§ Your goal
What you should output is the data below, unchanged in every character.

(Available data)

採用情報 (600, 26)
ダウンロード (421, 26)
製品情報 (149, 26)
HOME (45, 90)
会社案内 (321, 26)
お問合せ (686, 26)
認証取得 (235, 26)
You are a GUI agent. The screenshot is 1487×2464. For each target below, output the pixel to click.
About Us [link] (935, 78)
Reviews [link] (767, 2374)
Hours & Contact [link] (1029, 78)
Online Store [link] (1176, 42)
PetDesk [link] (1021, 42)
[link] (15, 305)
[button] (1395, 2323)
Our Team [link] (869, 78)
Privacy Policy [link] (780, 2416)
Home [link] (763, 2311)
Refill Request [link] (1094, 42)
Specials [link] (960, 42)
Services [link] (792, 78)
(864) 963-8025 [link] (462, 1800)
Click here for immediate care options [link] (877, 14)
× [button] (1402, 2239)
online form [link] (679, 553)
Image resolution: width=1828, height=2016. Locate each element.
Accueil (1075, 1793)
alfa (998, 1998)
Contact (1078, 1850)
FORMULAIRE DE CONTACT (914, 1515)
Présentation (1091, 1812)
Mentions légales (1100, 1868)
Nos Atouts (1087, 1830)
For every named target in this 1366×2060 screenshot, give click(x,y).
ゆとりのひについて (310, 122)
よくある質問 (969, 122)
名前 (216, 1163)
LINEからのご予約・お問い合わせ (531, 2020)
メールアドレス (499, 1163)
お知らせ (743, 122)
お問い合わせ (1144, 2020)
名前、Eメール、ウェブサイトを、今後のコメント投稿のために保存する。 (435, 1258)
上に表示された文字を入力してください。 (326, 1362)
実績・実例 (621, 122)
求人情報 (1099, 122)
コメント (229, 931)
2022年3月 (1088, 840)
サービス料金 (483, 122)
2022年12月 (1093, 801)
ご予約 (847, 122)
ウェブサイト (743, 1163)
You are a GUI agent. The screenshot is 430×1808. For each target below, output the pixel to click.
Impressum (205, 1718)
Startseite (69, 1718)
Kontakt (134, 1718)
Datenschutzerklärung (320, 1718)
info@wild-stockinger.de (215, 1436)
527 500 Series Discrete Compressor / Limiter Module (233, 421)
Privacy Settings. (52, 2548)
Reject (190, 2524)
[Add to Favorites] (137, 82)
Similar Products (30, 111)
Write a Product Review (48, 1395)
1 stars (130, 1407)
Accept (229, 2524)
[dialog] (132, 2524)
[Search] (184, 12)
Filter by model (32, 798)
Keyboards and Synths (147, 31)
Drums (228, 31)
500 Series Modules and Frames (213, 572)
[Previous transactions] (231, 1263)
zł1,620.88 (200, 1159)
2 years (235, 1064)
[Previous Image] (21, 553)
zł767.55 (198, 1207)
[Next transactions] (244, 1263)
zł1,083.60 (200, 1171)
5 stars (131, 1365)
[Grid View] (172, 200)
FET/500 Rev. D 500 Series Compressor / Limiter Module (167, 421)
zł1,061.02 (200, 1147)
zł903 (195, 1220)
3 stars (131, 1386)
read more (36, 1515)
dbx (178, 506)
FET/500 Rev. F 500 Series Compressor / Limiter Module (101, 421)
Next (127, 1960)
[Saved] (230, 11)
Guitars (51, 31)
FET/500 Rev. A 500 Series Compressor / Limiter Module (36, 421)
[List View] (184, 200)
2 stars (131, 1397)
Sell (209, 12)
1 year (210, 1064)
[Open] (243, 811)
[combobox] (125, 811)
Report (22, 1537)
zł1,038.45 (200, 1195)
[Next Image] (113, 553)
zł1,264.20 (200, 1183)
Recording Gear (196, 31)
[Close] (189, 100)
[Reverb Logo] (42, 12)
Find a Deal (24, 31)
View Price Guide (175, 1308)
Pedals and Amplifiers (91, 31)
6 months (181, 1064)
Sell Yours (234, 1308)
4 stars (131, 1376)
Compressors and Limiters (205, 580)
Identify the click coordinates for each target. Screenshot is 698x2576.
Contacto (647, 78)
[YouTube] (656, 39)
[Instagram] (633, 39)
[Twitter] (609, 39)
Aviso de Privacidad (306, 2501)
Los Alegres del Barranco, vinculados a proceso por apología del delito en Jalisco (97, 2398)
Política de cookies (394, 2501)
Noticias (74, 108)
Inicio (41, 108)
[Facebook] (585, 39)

(End Available data)

§ Answer area
採用情報 (600, 26)
ダウンロード (421, 26)
製品情報 (149, 26)
HOME (45, 90)
会社案内 (321, 26)
お問合せ (686, 26)
認証取得 (235, 26)
You are a GUI agent. The screenshot is 1487×2464. For each target below, output the pixel to click.
About Us [link] (935, 78)
Reviews [link] (767, 2374)
Hours & Contact [link] (1029, 78)
Online Store [link] (1176, 42)
PetDesk [link] (1021, 42)
[link] (15, 305)
[button] (1395, 2323)
Our Team [link] (869, 78)
Privacy Policy [link] (780, 2416)
Home [link] (763, 2311)
Refill Request [link] (1094, 42)
Specials [link] (960, 42)
Services [link] (792, 78)
(864) 963-8025 [link] (462, 1800)
Click here for immediate care options [link] (877, 14)
× [button] (1402, 2239)
online form [link] (679, 553)
Image resolution: width=1828, height=2016. Locate each element.
Accueil (1075, 1793)
alfa (998, 1998)
Contact (1078, 1850)
FORMULAIRE DE CONTACT (914, 1515)
Présentation (1091, 1812)
Mentions légales (1100, 1868)
Nos Atouts (1087, 1830)
For every named target in this 1366×2060 screenshot, give click(x,y).
ゆとりのひについて (310, 122)
よくある質問 (969, 122)
名前 (216, 1163)
LINEからのご予約・お問い合わせ (531, 2020)
メールアドレス (499, 1163)
お知らせ (743, 122)
お問い合わせ (1144, 2020)
名前、Eメール、ウェブサイトを、今後のコメント投稿のために保存する。 (435, 1258)
上に表示された文字を入力してください。 (326, 1362)
実績・実例 (621, 122)
求人情報 (1099, 122)
コメント (229, 931)
2022年3月 (1088, 840)
サービス料金 (483, 122)
2022年12月 (1093, 801)
ご予約 (847, 122)
ウェブサイト (743, 1163)
You are a GUI agent. The screenshot is 430×1808. For each target below, output the pixel to click.
Impressum (205, 1718)
Startseite (69, 1718)
Kontakt (134, 1718)
Datenschutzerklärung (320, 1718)
info@wild-stockinger.de (215, 1436)
527 500 Series Discrete Compressor / Limiter Module (233, 421)
Privacy Settings. (52, 2548)
Reject (190, 2524)
[Add to Favorites] (137, 82)
Similar Products (30, 111)
Write a Product Review (48, 1395)
1 stars (130, 1407)
Accept (229, 2524)
[dialog] (132, 2524)
[Search] (184, 12)
Filter by model (32, 798)
Keyboards and Synths (147, 31)
Drums (228, 31)
500 Series Modules and Frames (213, 572)
[Previous transactions] (231, 1263)
zł1,620.88 (200, 1159)
2 years (235, 1064)
[Previous Image] (21, 553)
zł767.55 (198, 1207)
[Next transactions] (244, 1263)
zł1,083.60 (200, 1171)
5 stars (131, 1365)
[Grid View] (172, 200)
FET/500 Rev. D 500 Series Compressor / Limiter Module (167, 421)
zł1,061.02 (200, 1147)
zł903 (195, 1220)
3 stars (131, 1386)
read more (36, 1515)
dbx (178, 506)
FET/500 Rev. F 500 Series Compressor / Limiter Module (101, 421)
Next (127, 1960)
[Saved] (230, 11)
Guitars (51, 31)
FET/500 Rev. A 500 Series Compressor / Limiter Module (36, 421)
[List View] (184, 200)
2 stars (131, 1397)
Sell (209, 12)
1 year (210, 1064)
[Open] (243, 811)
[combobox] (125, 811)
Report (22, 1537)
zł1,038.45 (200, 1195)
[Next Image] (113, 553)
zł1,264.20 (200, 1183)
Recording Gear (196, 31)
[Close] (189, 100)
[Reverb Logo] (42, 12)
Find a Deal (24, 31)
View Price Guide (175, 1308)
Pedals and Amplifiers (91, 31)
6 months (181, 1064)
Sell Yours (234, 1308)
4 stars (131, 1376)
Compressors and Limiters (205, 580)
Identify the click coordinates for each target. Screenshot is 698x2576.
Contacto (647, 78)
[YouTube] (656, 39)
[Instagram] (633, 39)
[Twitter] (609, 39)
Aviso de Privacidad (306, 2501)
Los Alegres del Barranco, vinculados a proceso por apología del delito en Jalisco (97, 2398)
Política de cookies (394, 2501)
Noticias (74, 108)
Inicio (41, 108)
[Facebook] (585, 39)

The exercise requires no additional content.